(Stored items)
□ □ □ □ □

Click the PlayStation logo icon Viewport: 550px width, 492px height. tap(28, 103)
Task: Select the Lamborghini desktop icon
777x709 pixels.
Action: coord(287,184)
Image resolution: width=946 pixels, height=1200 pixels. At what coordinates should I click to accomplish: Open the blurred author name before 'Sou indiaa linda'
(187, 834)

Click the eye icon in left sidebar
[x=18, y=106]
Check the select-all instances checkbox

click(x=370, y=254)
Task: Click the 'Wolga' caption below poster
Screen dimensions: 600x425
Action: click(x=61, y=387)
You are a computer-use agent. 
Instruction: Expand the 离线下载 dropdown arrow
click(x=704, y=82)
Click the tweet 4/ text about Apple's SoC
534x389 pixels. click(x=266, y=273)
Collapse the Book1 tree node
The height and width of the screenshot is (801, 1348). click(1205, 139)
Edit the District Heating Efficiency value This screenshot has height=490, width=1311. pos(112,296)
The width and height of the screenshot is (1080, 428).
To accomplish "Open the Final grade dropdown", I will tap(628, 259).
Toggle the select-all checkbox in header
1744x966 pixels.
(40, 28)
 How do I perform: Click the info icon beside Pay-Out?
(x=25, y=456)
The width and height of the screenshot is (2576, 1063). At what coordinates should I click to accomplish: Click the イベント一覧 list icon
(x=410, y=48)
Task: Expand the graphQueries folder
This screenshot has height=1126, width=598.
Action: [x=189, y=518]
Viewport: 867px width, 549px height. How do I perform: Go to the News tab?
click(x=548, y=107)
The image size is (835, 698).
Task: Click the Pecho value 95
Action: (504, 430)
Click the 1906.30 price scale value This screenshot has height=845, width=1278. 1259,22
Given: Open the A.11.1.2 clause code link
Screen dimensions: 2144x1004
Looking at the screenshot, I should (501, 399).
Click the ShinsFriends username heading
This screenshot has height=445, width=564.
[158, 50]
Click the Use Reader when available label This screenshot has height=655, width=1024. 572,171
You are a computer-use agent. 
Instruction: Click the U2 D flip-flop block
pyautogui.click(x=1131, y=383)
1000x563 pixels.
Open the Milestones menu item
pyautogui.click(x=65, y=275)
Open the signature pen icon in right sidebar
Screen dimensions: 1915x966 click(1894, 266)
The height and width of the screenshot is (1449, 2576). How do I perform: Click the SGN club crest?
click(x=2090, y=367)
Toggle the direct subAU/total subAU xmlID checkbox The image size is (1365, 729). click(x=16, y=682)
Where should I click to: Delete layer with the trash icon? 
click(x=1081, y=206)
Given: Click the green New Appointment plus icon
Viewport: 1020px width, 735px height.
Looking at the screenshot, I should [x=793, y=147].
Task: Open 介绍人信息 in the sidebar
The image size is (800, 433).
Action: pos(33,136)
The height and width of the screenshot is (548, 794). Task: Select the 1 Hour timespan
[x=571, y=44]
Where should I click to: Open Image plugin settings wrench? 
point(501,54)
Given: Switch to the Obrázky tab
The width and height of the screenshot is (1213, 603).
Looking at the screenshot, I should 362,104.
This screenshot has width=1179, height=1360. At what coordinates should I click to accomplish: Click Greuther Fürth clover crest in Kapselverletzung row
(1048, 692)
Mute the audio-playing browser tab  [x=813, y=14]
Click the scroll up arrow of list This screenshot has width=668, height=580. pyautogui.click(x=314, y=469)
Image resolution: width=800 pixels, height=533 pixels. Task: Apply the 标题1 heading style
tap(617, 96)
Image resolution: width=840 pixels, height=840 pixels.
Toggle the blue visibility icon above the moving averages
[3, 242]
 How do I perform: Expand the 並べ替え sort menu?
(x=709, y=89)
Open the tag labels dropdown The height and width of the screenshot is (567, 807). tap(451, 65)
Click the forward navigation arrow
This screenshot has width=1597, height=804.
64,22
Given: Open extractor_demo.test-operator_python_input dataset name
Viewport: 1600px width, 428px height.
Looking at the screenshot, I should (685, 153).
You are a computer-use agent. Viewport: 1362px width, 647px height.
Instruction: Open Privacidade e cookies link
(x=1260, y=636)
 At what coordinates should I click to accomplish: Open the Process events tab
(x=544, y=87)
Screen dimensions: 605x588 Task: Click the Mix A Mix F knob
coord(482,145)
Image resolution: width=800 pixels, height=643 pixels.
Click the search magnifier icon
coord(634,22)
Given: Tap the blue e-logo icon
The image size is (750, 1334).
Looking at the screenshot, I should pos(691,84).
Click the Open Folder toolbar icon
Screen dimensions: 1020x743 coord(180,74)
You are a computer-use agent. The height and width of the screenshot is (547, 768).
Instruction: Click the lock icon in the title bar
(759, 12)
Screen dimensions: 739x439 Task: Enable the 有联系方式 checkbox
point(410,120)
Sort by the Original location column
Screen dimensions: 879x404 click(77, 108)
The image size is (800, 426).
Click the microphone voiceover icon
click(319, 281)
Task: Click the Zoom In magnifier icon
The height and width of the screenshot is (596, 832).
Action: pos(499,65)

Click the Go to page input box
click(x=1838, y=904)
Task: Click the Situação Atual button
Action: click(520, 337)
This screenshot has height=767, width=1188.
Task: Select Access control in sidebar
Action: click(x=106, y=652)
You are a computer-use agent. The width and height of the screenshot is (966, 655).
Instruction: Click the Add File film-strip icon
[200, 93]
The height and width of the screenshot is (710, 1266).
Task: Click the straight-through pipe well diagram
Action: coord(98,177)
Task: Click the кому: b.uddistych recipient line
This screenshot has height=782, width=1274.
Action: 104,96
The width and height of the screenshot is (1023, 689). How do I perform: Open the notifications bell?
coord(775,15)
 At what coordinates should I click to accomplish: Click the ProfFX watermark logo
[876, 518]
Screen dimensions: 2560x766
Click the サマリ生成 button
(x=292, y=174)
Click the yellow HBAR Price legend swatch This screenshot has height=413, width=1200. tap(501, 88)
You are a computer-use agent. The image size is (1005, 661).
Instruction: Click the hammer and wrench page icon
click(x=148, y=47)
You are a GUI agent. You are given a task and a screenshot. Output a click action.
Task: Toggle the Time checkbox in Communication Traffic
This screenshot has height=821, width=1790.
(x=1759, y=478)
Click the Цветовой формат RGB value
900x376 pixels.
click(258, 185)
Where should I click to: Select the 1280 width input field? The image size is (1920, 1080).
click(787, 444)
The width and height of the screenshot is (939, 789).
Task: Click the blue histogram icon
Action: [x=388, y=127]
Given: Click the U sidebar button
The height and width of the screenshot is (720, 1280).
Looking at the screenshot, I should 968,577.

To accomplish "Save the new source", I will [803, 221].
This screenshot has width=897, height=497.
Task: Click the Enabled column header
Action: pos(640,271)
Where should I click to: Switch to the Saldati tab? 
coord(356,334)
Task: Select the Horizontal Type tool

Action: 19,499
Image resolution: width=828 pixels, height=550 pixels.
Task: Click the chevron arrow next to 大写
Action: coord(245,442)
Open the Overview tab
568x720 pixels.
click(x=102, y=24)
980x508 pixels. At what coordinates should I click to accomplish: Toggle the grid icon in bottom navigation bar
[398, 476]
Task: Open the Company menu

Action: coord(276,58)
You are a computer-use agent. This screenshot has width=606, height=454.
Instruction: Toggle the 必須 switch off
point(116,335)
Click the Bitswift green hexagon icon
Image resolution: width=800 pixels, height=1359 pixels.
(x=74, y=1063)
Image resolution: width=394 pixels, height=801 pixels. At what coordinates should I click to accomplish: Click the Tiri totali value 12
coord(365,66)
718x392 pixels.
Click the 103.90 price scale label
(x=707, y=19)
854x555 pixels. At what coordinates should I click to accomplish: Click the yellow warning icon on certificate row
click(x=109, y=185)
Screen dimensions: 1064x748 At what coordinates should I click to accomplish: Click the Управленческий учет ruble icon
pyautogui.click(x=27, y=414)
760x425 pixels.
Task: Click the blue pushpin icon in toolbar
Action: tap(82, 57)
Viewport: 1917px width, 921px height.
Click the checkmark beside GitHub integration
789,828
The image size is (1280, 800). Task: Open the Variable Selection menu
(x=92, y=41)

□ □ □ □ □

§ Task
Check each line of the records above for the string "agent", and report every line that has it.

§ Result for this task
You are a computer-use agent. 
You are a computer-use agent. 
You are a computer-use agent. Viewport: 1362px width, 647px height.
You are a computer-use agent. The height and width of the screenshot is (547, 768).
You are a computer-use agent. The width and height of the screenshot is (966, 655).
You are a computer-use agent. The image size is (1005, 661).
You are a GUI agent. You are given a task and a screenshot. Output a click action.
You are a computer-use agent. This screenshot has width=606, height=454.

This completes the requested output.